Deputy chief medical officer Dr Jenny Harries said in Sunday's press conference that closing schools had a "low impact" and there will come a time soon where children will return.
Dr Derek Gatherer, virologist at the University of Lancaster, told Shelagh that children are much less likely to be seriously affected by coronavirus and the death rates in children are far lower than in adults.
"One of the rationales for allowing children to go back to school is that they're less likely to become seriously ill with the virus.
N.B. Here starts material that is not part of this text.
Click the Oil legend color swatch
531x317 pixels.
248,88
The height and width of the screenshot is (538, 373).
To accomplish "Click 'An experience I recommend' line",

"There's also fewer young children that have tested positive but that doesn't necessarily mean they're less likely to be infected because testing in this country is usually for symptomatic patients. Given that children are less likely to have symptoms it might just be that's the reason they're less likely to turn up in the statistics.
"Possibly children are equally likely to be infected and are equally likely to be infectious but they're much less likely to suffer as consequences."
Shelagh asked the virologist what he thought of Dr Jenny Harries' statement that "we judge the closure of schools earlier on to be of little value."
Dr Gatherer said it depends the environment in which the children are coming back to; if they are coming back to a home with shielded or vulnerable people this presents much more risk of illness and virus transmission.
"It's quite important for the schools to find out if there's anybody in the home that would fall into that category," he said, adding if children are in this category alternative educational arrangements might have to be made.
Equally, he said, there must be the same reassurance that teachers are not in vulnerable households.